In "Grapes of Wrath", the only mention made of makeup is made in reference to the "shitheels," the wealthy, unhappy women with "a thousand accoutrements: creams, oils to grease themselves, coloring matter in phials, black, pink, red, white, green, silver, to change the color of hair, eyes, lips, nails, brows, lashes, lids." Of course it makes sense for the women unaffected by the Great Depression to continue using makeup as liberally as they had during the Roaring 20s. 

What I'm more interested in, however, is what the women who were affected by the Great Depression used as far as cosmetics, how they used them, and why.

This topic is sporadically documented at best, and I believe that that lack of readily available information on the subject is not due to a lack of data but a lack of perceived validity. It is all too easy to write off the subject of beauty, especially during times of duress, as a silly luxury indulged in only by the very rich and the very gullible. To do so would discredit the cultural and contextual significance of makeup, however, which is why I intend to examine it here not through the lens of Hollywood starlets of the same era but through the eyes of the real women who, for whatever conscious or subconscious reason, felt better struggling through an economic catastrophe with a ten cent bag of cosmetics purchased at the discount store than without. 

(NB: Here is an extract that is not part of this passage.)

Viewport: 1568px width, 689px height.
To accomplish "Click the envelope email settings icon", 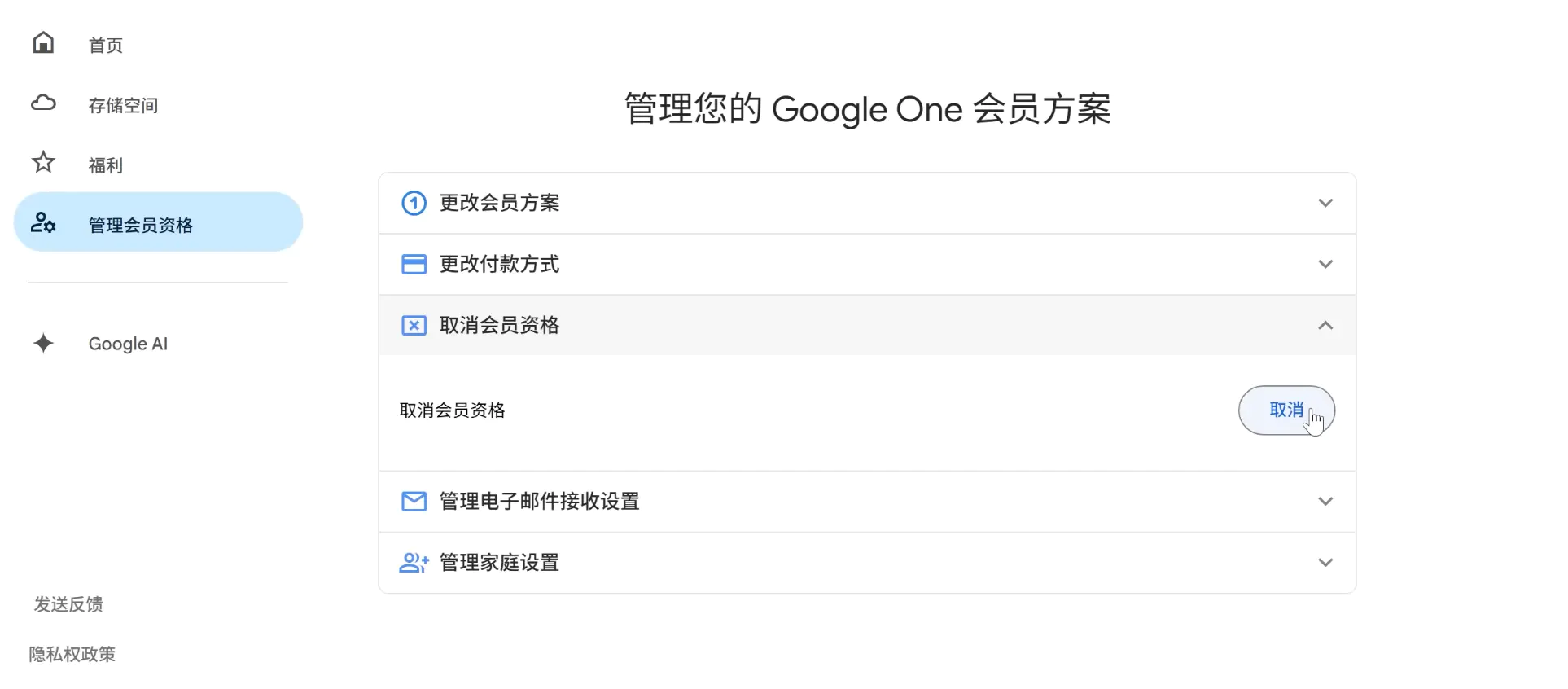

As an addendum, I would like to note that the personal belongings of men enduring various hardships have been far more likely to garner the respect they deserve. Clothing items like blue Levi's jeans have become an iconic symbol of the noble American man, while large portions of books like "The Things They Carried" have painstakingly documented the belongings of soldiers at war. Of course I can see that a tube of lipstick carried in a jalopy is less poignant than an engraved lighter carried through the jungles of Vietnam, but I believe that both are important in their own way and deserve both respect and a proper inspection of their respective value.